The rule they always tell you in show business is be yourself, right? But not in conservative populist talk radio and TV. Look, I have no problem with conservatives being themselves. Bill O'Reilly and Dr. Laura and El Rushbo and (of course) Saint Paul Harvey all became huge in radio because radio values authenticity, and their essence bled through every second that they were on the air.
But it seems for every Billo these days there are three people like Carlson, Glenn Beck and Steve Doocy — people who probably have some Republican in them but are simply (and obviously) overplaying to the right wing because they know it sells. This is why I find most talk radio and cable yak so hard to take. (I know I could find some liberal examples of this, but let's face it, that exercise is a lot like scouting the Arena Football League.)
That said, it's hard to be yourself in populist media like radio and TV when the vast majority of your audience has less schooling than you. Craig Allen, whose book News Is People remains an essential text on this subject, says that this has been true for as long as there has been TV news: people with college educations conveying information to people with high school educations. Fox News acts sometimes like it invented the wedge between elites and "the people," but the divide has been there forever.
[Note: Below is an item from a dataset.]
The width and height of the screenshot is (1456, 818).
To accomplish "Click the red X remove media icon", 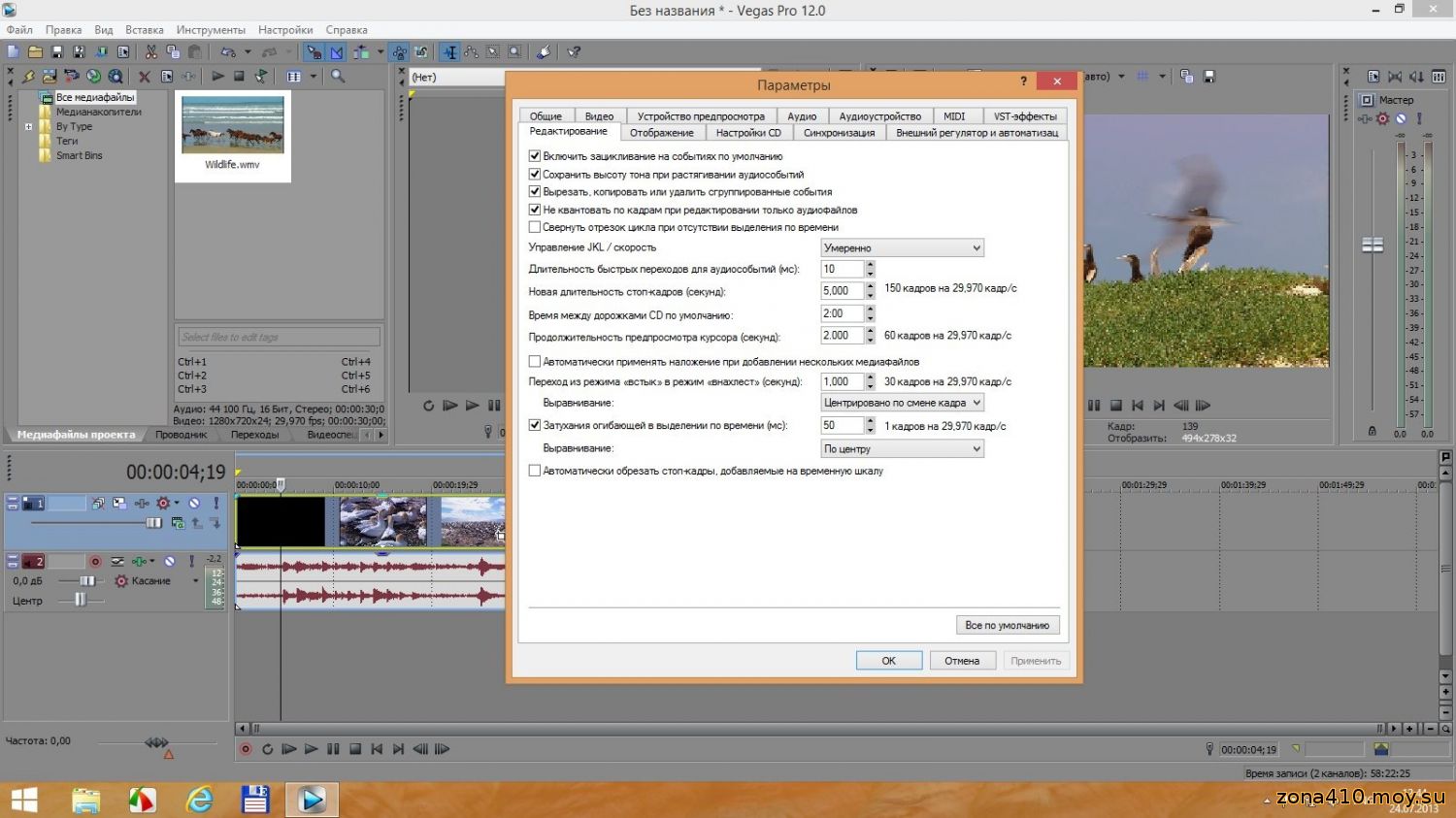I will point(145,77).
I've felt this tension myself. I remember doing a talk radio show about 10 years ago when I was visiting Los Angeles. I'd been invited by the host, a popular evening personality in L.A., and it was a lively discussion of race and television (the lawyer Gloria Allred, who I understand likes getting in front of a microphone, was also in studio). Afterwards, my host was very friendly and cordial with me as we talked about doing this again. He asked how it was that I got started and I said Well, I was paying off my student loans at a job that left me a lot of free time and he said What school? So I told him: The University of Chicago. And that's when his eyes sort of glazed over. He was still smiling, nodding his head, but the lights had gone out.
Later I learned that a lot of people who get into talk radio like to boast of having no more than high school educations, or being college dropouts, and that many have an active dislike for people who strut around showing off their degrees. I wonder, though, what "showing off" means. Is it the same as "showing"? Is it a no-no even to allude to the fact I made it to diploma day? But wouldn't that just be a case of "being myself"? (Maybe I could throw in the bit about working two jobs; that would make it seem more hardscrabble.)
America has always had an anti-intellectual streak, but it's also been very trusting of certain educated elites like ministers, astronomers, doctors ... and lots of so-called elitists are successful in media, usually thanks to something in their personality that let them "be themselves" and still be relatable across not only educational lines, but class, race and gender lines as well.
Lest Jon Stewart deceive you, Gretchen Carlson is doing quite well as the new E.D. Hill on "Fox and Friends." Is she "being herself"? I have my doubts. Then again, does it really matter?